• _Task item_: Return exactly, please, the lines from the one containing "Open the help question mark button" to the last line of the entries below, and nothing else, leaving pictures out.
** Opening Information given block **
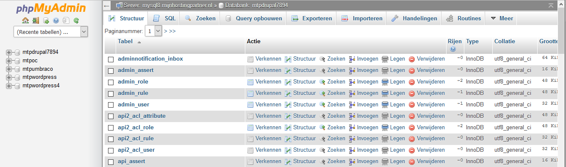Viewport: 566px width, 167px height.
Task: Expand the mtpumbraco database tree node
Action: click(8, 69)

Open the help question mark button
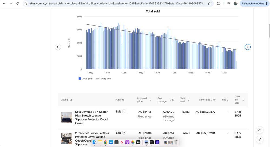point(259,140)
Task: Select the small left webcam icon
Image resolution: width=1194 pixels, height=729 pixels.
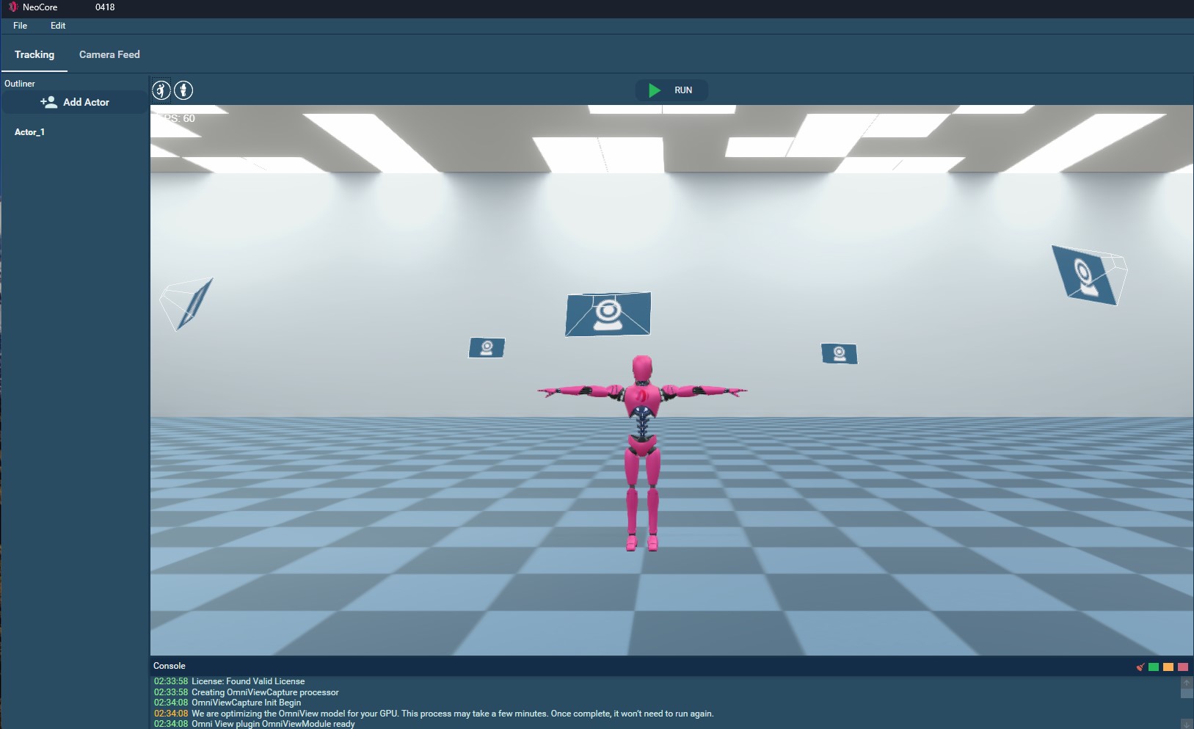Action: (x=487, y=347)
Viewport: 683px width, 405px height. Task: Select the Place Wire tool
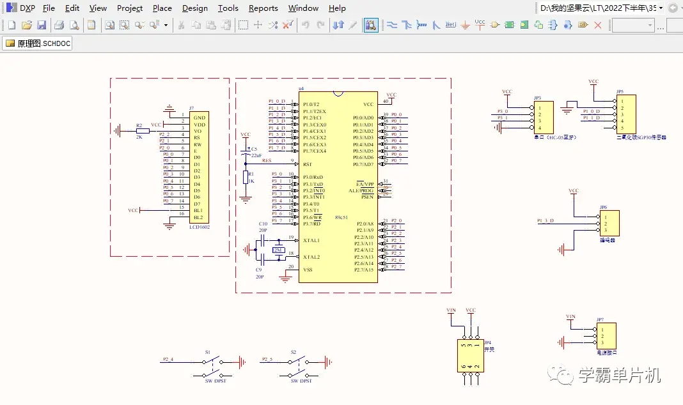[392, 25]
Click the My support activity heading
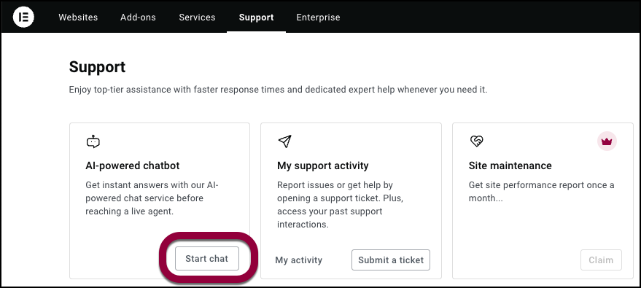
** Closing Information given block **
• _Reply to the task_:
Open the help question mark button
point(259,140)
Task: Select the small left webcam icon
Image resolution: width=1194 pixels, height=729 pixels.
Action: (x=487, y=347)
Viewport: 683px width, 405px height. Task: Select the Place Wire tool
[392, 25]
Click the My support activity heading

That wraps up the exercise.